If drawing by hand consists of two aspects: the public art of presentation drawings, and the much more private world of the design sketch, the perspectivist is its most visible protagonist.  Look behind social media and there are countless perspectivists to study, ranging from Joseph Gandy in the early 19th century to Lebbeus Woods in the early 21st century, each with their own technique.

The American delineator Hugh Ferriss once remarked, “There is a difference between a correct drawing and an authentic one”, and his brooding charcoal drawings of Gotham City’s skyscrapers during the Depression era prove he was a master at conveying atmosphere using only tone and texture.

The 1960’s generation of architectural illustrators including Helmut Jacoby, with his pen and airbrush technique, and Paul Rudolph whose cross-hatched sectional perspectives became a trademark, developed a technique which dematerialises everything into a stunning pattern of lines and shadows.  Rudolph in particular appears to have inspired the current generation of students.

Many will remember Frank Ching, from whose book “Form, Space and Order” they learned the basics of pencil rendering and composition, while more recently the Russian paper architects Brodsky & Utkin have inspired young architects with their obsessively-detailed cityscapes which owe something to Mervyn Peake and Piranesi.

Bearing in mind those inspirational figures, the discussion moved on to how drawing could be passed on and encouraged.  Both Emma Gibb and Stuart Campbell acknowledged how important mentors and role models are, and both studied under Alan Dunlop, who has helped to spread the gospel of hand drawing through his teaching posts at Aberdeen and elsewhere.
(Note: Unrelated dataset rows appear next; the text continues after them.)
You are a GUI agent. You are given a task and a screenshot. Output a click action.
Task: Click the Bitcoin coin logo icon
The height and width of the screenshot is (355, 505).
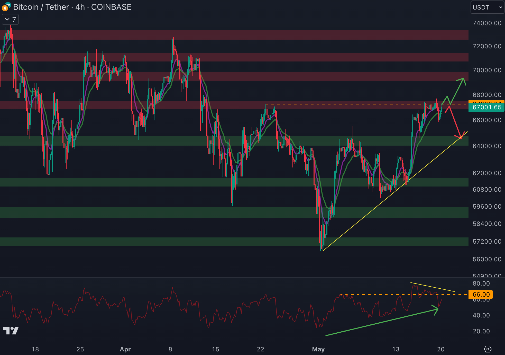point(5,8)
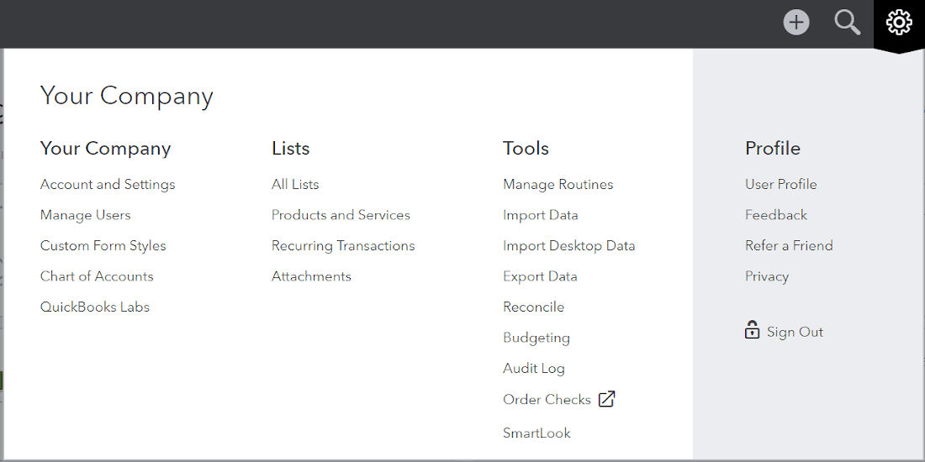This screenshot has width=925, height=462.
Task: Open QuickBooks Labs
Action: click(x=95, y=307)
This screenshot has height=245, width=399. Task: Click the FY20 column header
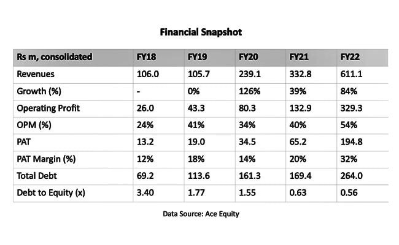(246, 57)
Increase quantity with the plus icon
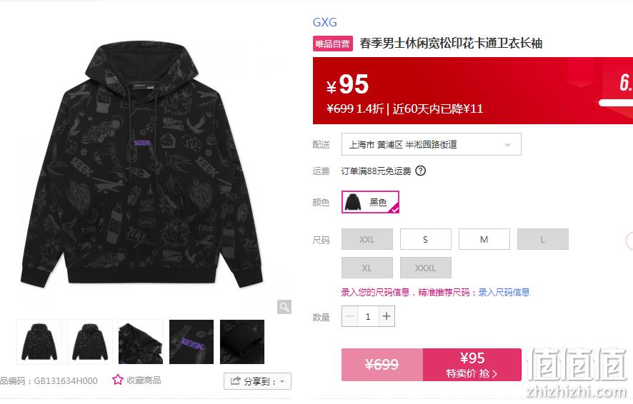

Stuart explained, “My Professor (Alan Dunlop) spoke about the importance of being proud enough of your work to hang it on the wall, or make a model beautiful enough to sit on a mantelpiece as if they were pieces of art.”  Emma Gibb agreed: “I like the idea of continuously trying new things and different methods – some of which may never be repeated!  This is something I learnt from my mentors Narinder Sagoo and Alan Dunlop – I’m not creating a pretty drawing for drawing’s sake, it must communicate the concept or tell the story.”

Ian Alexander views mentoring from a different perspective: because he is a teacher, he’s conscious of encouraging talent and transferring skills.  In this case, drawing matters because it’s a way to keep your creative faculties alive once you’re bogged down in the prosaic business of practice.  Being disciplined about drawing helps to reinforce a love of architecture.

Emma Gibb also flagged the role of drawing competitions and awards which have proliferated in recent years, including the RIAS Andy MacMillan Award and World Architecture Foundation - Architecture Drawing Prize.  “I found awards very beneficial to me, I was runner-up in the RIBA Eyeline Award before I started working at Foster + Partners, that helped gain exposure for my drawings and ultimately led me to develop into the role I’m in now.”

To round off our discussion, Stuart Campbell made an observation about how technology could support, rather than diminish hand drawing – “The fact that there is a connected community of artists, designers and craftspeople using social media to inspire one another and share experiences is one of the main reasons that there’s been increased appreciation of drawing by hand.”

Being able to draw evidently still matters, both as means of communication and part of the design discipline, and drawing’s ongoing evolution is a good illustration of our adaptability.  That’s why movable type didn’t kill off calligraphy, why Fox Talbot’s camera didn’t destroy painting, and why digital imaging didn’t make film photography obsolete.  Each new invention supplanted then pushed an old technique in a fresh direction.

I’ll leave the last word to Ian Alexander, who observed that the life of a writer is usually much better documented than that of an architect.  As a result, the discipline of drawing by hand is often undervalued, possibly because it’s rarely written about.  Hopefully this article goes a little way towards rectifying that.